EXERCISE PROMPT: Count the lines in the entries below that contain the string "height", matching case exactly. Reply with the number alone.

------------

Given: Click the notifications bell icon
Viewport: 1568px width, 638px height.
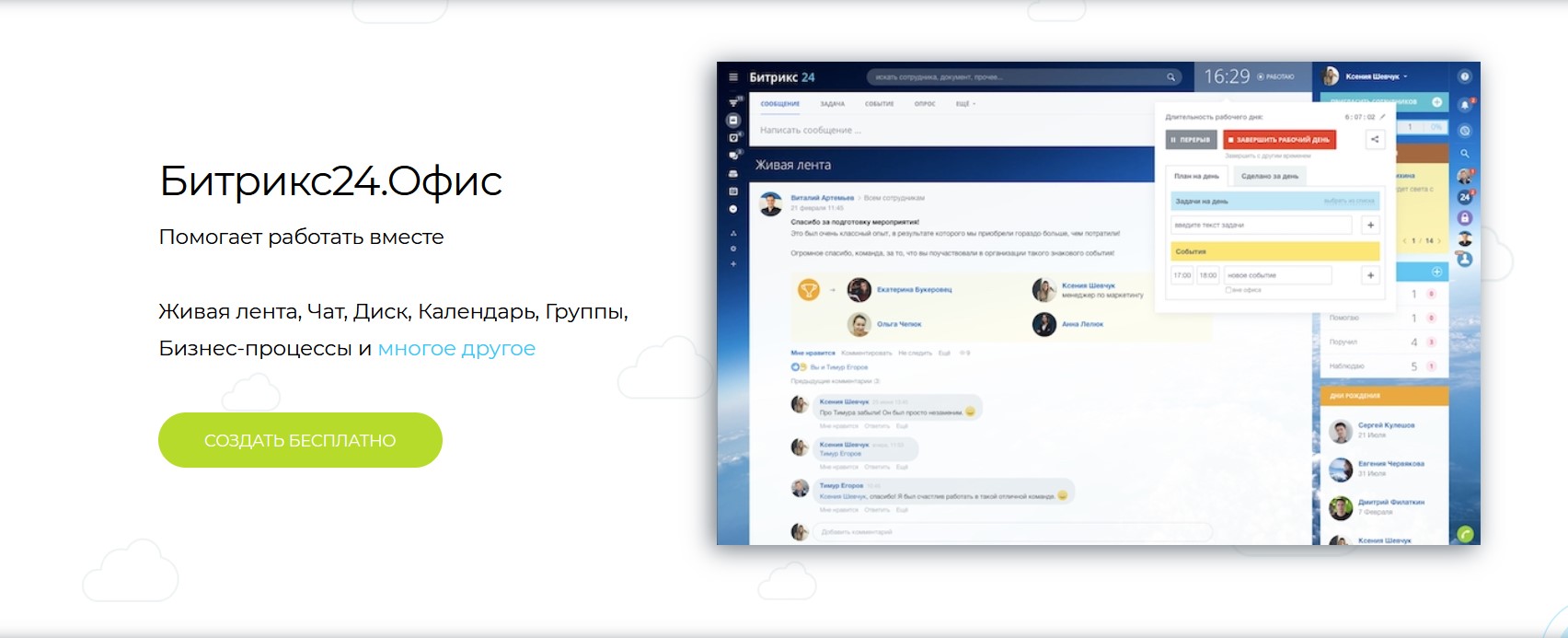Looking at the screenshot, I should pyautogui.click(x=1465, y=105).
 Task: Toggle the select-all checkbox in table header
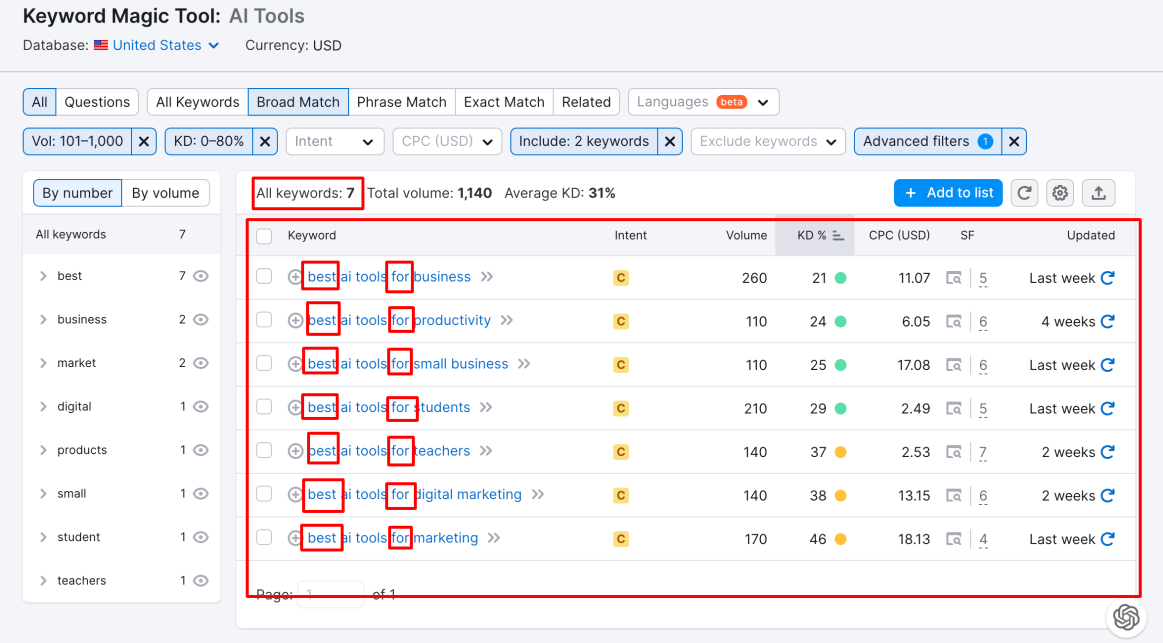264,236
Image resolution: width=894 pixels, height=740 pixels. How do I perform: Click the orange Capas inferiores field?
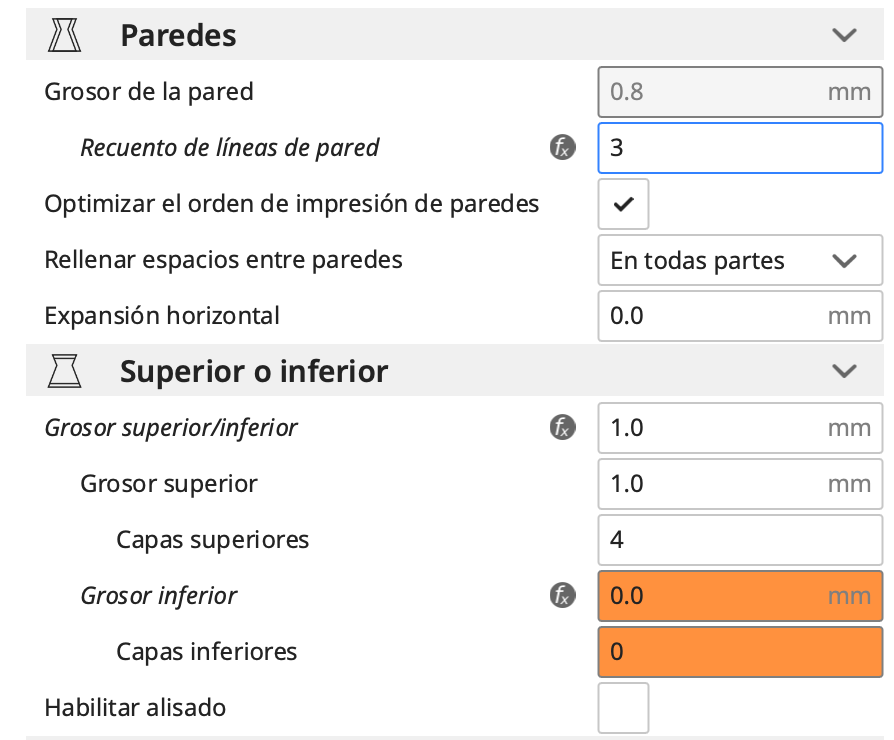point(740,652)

------------

TASK ANSWER: 2